Working data below:

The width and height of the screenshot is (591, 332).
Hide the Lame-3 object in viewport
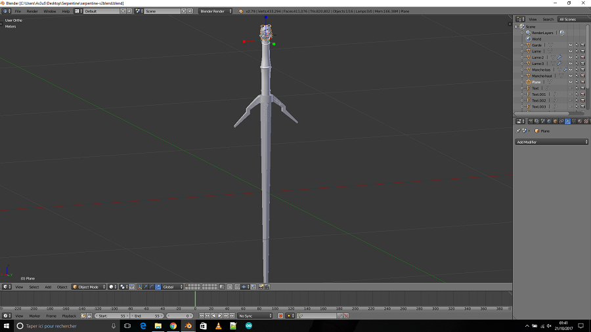570,64
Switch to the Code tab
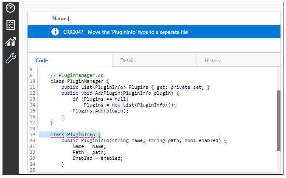The image size is (286, 178). 42,60
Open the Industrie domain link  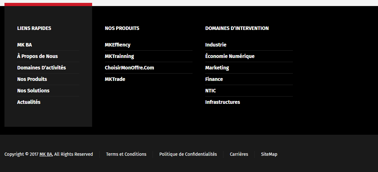click(216, 45)
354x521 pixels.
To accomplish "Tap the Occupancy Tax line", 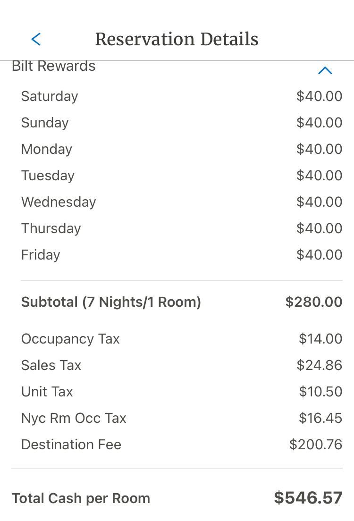I will coord(182,338).
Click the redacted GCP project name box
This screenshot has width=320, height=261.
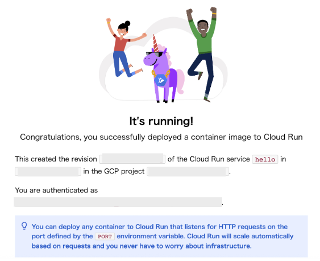point(188,172)
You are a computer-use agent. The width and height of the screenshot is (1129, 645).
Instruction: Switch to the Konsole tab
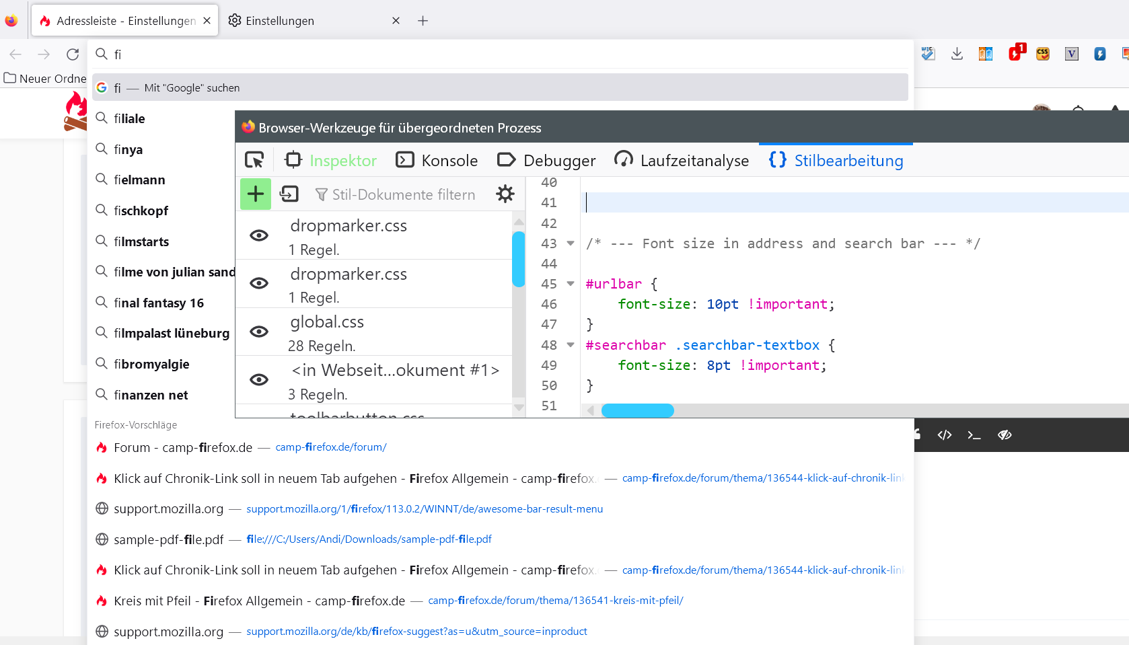[x=437, y=161]
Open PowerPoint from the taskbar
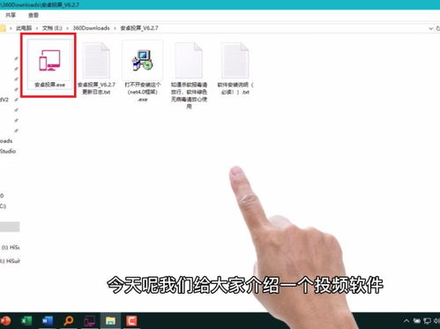 point(5,320)
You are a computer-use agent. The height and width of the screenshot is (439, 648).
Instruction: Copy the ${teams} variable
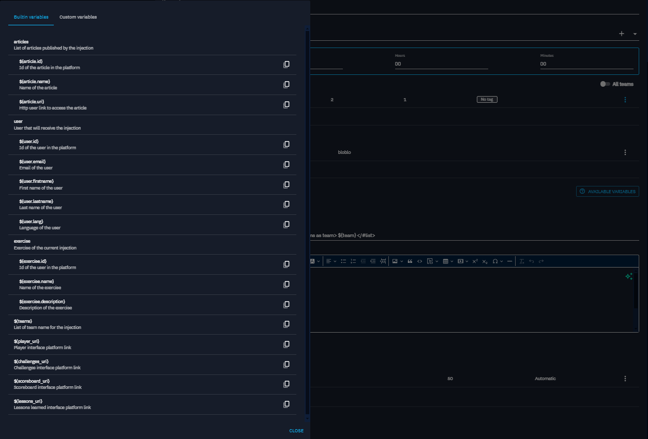click(x=286, y=324)
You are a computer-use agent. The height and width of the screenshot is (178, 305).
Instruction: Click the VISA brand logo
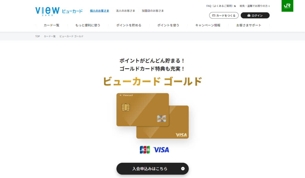coord(161,150)
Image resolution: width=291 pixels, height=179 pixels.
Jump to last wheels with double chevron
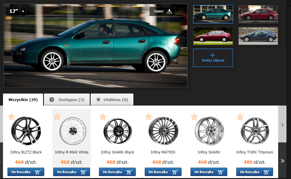tap(282, 161)
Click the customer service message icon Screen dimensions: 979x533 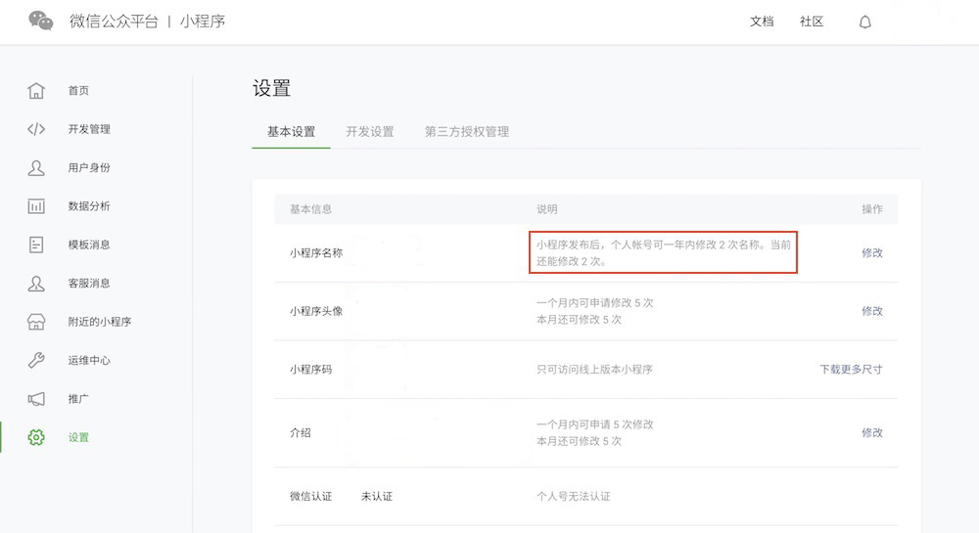coord(36,284)
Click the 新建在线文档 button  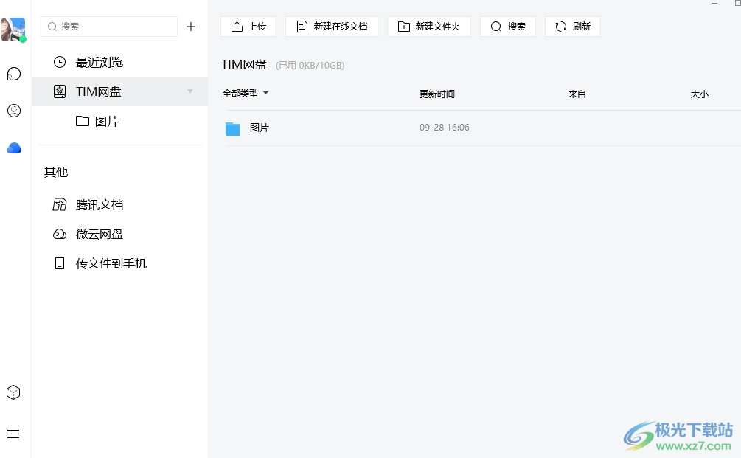[x=332, y=27]
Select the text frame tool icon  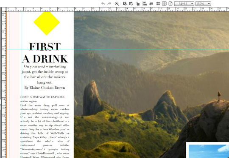pos(125,3)
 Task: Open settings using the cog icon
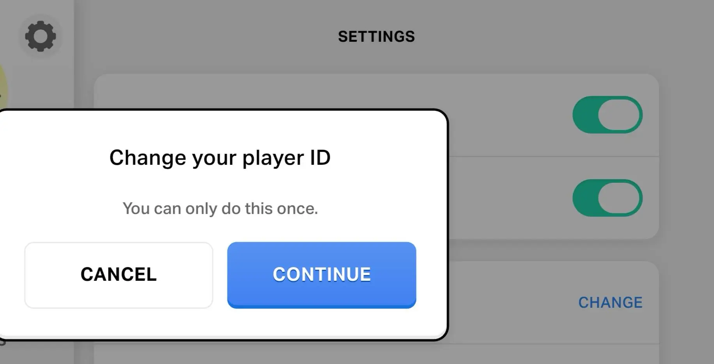(x=40, y=36)
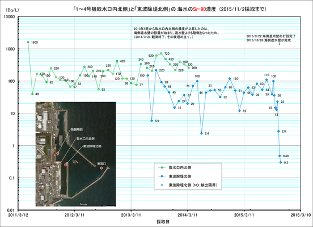Viewport: 313px width, 227px height.
Task: Click the 1000 y-axis label
Action: pyautogui.click(x=10, y=49)
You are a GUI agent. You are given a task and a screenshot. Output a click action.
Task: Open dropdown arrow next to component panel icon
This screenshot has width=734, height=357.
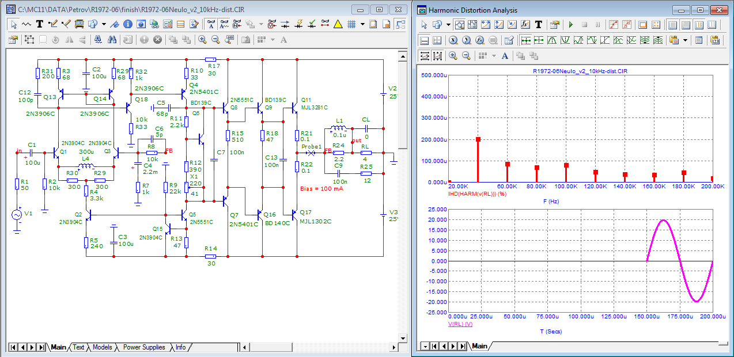coord(104,24)
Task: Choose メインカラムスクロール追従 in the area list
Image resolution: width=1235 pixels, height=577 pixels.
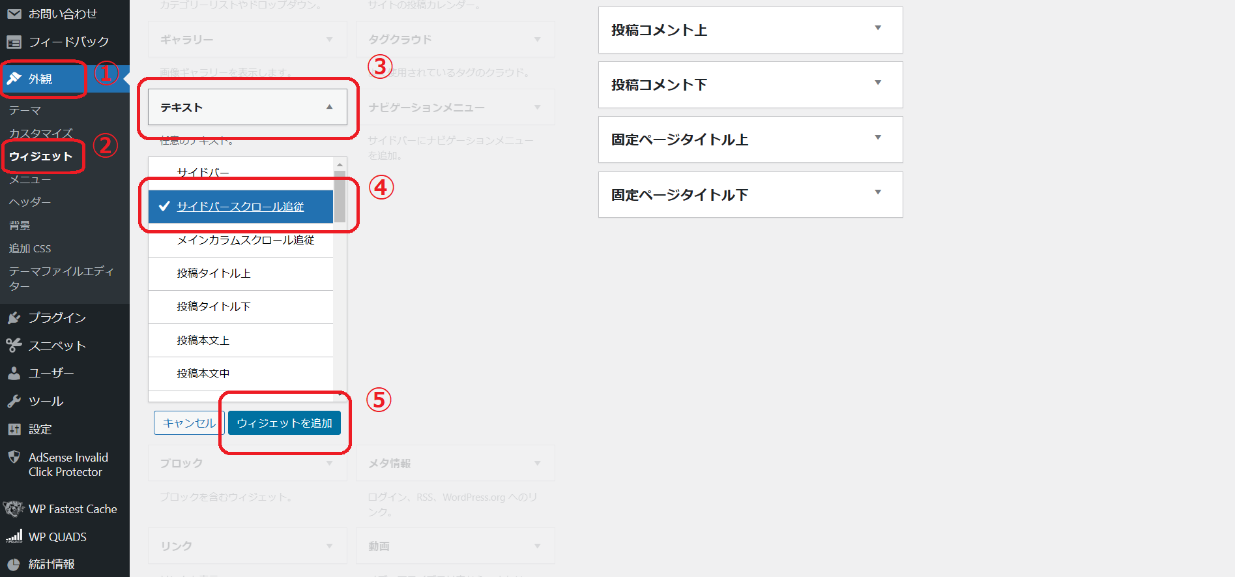Action: (x=245, y=240)
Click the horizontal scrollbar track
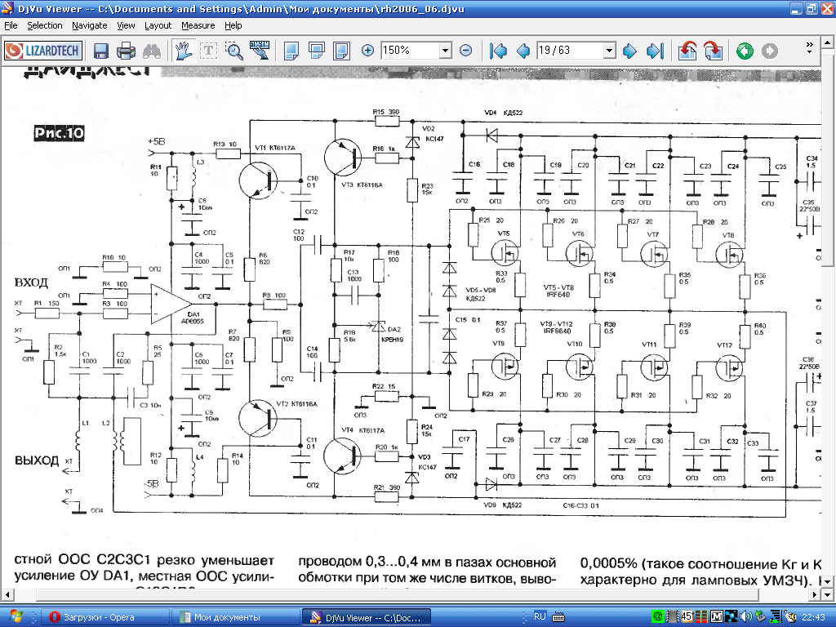Image resolution: width=836 pixels, height=627 pixels. pos(397,594)
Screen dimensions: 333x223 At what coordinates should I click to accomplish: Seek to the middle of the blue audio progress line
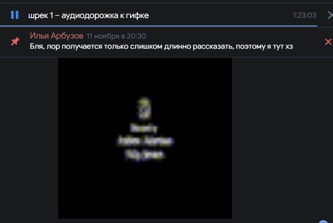point(159,26)
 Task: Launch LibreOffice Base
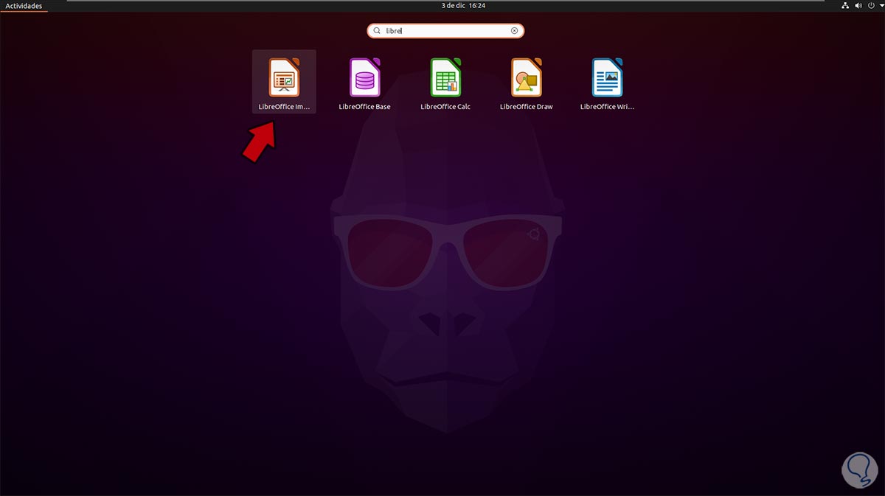click(364, 76)
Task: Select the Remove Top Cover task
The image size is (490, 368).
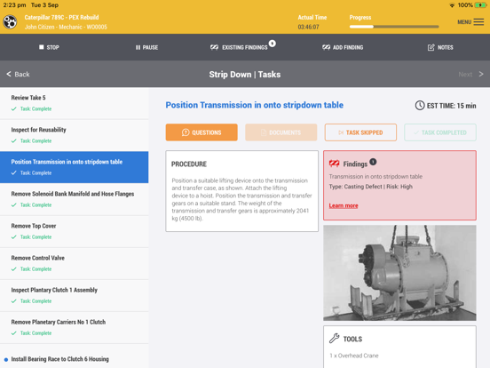Action: (74, 231)
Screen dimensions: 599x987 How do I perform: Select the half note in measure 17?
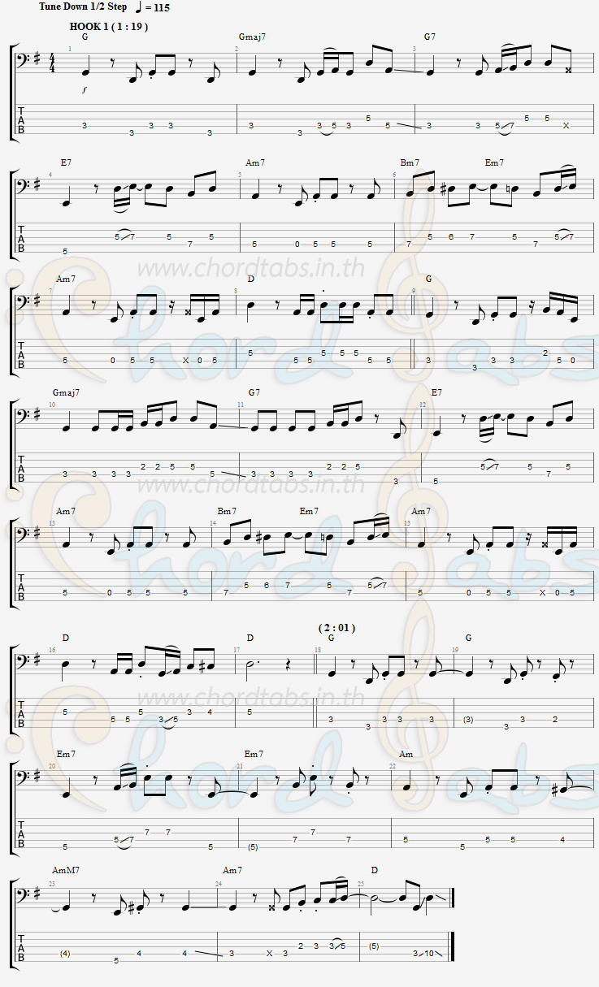click(x=250, y=665)
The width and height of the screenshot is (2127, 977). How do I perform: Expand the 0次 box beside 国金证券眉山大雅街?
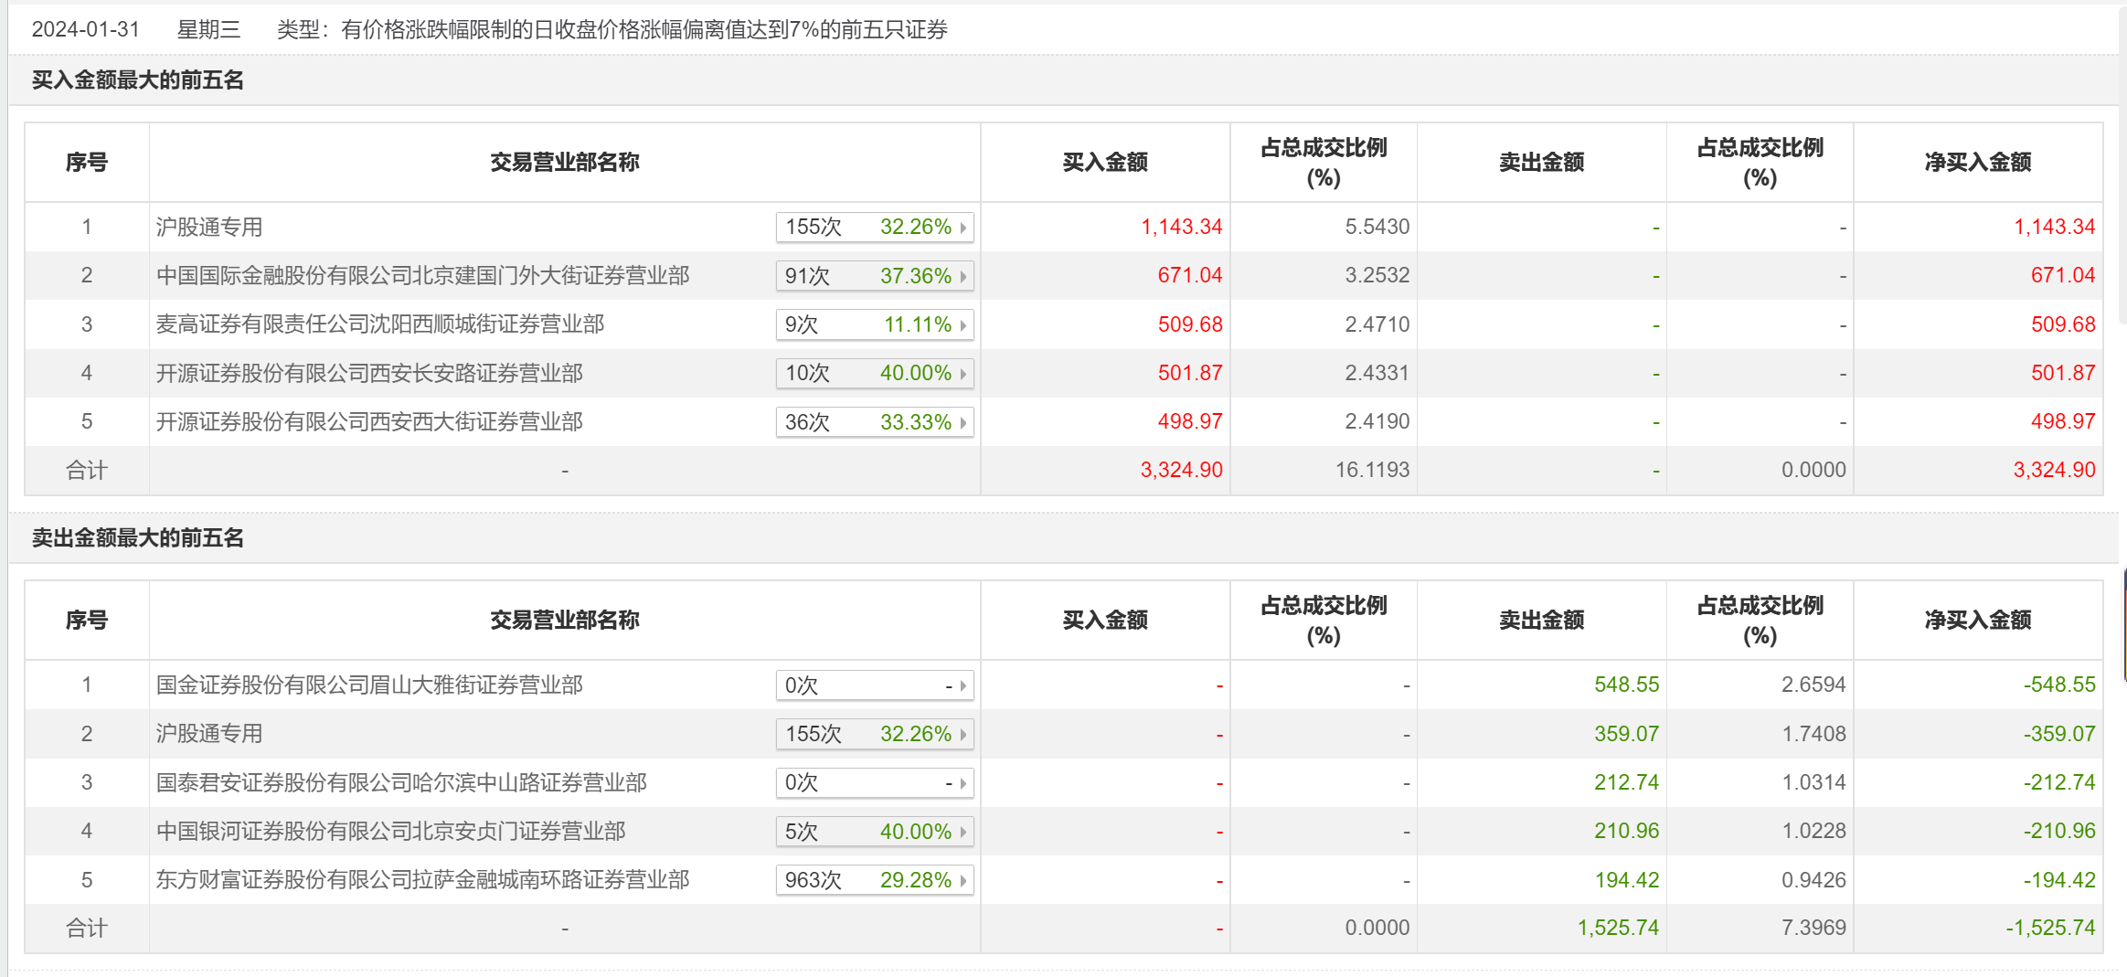(x=963, y=685)
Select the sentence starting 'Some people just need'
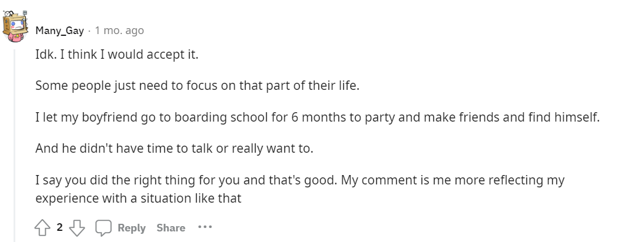617x242 pixels. point(198,86)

End of Working data.

§ The task: Reproduce every line in the data that has the word "computer" in it.

§ Solution for this task:
You are a computer-use agent. The width and height of the screenshot is (1129, 645).
You are a computer-use agent. The height and width of the screenshot is (439, 648).
You are a computer-use agent. The height and width of the screenshot is (178, 305).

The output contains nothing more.